Crude spiking above $115/bbl has sent global markets on a tizzy. Be it equities, currency or the commodity space, all asset classes are seeing a domino impact. The rupee is no exception. It has slumped to a record low of 92.33 against the US dollar. This marks the currency’s second breach past the 92-level mark in less than 7 days.

According to Reuters, the Indian central bank (RBI) stepped into the foreign exchange market today to limit the domestic currency’s decline. Here are four major factors weighing on the Indian Rupee:

#1 Surge in oil prices

The escalation in the Middle East war is driving the surge in crude oil prices. Global oil prices shot past the $100 per barrel mark for the first time since 2022, as the US-Israel conflict with Iran has disrupted shipping through the Strait of Hormuz — one of the world’s most important routes for Middle Eastern oil.

Brent crude, the global benchmark for oil, is currently trading near the $116 per barrel mark in the market, marking a jump of nearly 25% since Friday’s close of $93 per barrel. Meanwhile, the US benchmark, West Texas Intermediate, has also rallied, as it is trading near the $115 per barrel mark.
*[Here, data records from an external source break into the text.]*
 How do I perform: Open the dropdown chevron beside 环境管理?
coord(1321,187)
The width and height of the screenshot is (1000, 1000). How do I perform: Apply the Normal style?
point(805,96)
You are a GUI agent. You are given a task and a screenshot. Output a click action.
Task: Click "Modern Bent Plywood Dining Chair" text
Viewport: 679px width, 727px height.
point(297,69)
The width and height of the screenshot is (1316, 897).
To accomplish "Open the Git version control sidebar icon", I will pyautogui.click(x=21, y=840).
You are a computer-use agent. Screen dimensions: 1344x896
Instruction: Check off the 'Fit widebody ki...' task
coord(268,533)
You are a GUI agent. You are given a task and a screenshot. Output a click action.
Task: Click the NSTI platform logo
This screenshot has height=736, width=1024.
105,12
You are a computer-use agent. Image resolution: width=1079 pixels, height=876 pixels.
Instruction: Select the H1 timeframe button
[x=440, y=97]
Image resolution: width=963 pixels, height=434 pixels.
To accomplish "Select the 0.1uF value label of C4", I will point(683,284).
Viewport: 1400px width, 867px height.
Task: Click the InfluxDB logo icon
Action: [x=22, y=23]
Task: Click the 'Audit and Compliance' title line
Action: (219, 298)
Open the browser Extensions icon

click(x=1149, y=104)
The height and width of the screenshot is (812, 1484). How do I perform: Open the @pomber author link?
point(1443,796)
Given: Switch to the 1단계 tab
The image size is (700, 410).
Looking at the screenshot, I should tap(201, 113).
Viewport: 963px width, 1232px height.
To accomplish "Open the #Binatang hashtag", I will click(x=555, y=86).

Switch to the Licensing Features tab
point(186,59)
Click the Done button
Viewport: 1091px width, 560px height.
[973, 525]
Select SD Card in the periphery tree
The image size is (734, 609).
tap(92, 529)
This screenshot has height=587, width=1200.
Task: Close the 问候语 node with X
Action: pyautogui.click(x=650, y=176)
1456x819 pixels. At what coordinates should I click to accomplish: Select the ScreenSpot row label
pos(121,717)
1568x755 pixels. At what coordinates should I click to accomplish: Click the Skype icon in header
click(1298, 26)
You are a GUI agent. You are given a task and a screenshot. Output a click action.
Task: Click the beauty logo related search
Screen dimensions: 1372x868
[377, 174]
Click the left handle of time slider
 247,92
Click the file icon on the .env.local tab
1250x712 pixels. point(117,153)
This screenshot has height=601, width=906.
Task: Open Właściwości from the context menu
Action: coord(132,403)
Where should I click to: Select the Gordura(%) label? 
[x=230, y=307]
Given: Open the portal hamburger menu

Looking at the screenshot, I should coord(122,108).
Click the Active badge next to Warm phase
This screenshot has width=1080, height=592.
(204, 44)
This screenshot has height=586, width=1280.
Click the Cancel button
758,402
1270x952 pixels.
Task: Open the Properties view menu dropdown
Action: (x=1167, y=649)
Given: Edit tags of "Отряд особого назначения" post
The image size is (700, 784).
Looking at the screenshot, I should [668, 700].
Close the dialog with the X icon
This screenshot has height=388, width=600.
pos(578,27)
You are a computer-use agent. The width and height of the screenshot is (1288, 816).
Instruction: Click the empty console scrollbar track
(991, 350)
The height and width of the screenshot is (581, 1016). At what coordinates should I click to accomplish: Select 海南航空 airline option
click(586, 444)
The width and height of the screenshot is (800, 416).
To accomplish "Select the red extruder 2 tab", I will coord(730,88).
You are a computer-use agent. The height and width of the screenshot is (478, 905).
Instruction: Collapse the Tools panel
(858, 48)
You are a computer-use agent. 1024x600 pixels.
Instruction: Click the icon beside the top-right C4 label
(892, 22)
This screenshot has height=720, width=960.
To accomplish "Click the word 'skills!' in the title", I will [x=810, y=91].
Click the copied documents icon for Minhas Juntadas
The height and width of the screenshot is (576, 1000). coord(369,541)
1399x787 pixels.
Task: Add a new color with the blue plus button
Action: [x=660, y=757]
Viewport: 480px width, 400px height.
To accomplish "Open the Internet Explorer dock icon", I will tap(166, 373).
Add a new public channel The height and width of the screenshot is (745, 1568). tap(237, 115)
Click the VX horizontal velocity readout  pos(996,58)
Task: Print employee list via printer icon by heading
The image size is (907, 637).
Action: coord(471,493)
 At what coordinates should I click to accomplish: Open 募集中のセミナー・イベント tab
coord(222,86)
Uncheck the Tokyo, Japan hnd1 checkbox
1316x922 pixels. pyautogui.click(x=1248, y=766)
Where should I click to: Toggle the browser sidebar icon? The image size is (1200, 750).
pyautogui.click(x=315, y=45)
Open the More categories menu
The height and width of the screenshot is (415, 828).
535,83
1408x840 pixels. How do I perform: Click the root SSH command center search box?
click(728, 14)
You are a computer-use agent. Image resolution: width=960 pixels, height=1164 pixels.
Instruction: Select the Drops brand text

A spike in crude prices weighs on emerging market currencies like the Indian rupee, as they are net oil importers.

#2 Massive fall in Indian equities

The Sensex crashed over 2,000 points while the Nifty tumbled to 23,700 levels as crude oil spiked past the $115 per barrel mark on the continued escalation of conflict across West Asia. 

Dr. VK Vijayakumar, Chief Investment Strategist, Geojit Investments pointed out that, “Brent crude has spiked above $115 delivering a big oil shock to economies and markets. Big oil importers like India will be hit hard if the West Asian conflict lingers long and crude price remains high. The market will price-in the economic consequences of this oil shock. Inflation will certainly move up whether the oil price hike is passed on to consumers or not. 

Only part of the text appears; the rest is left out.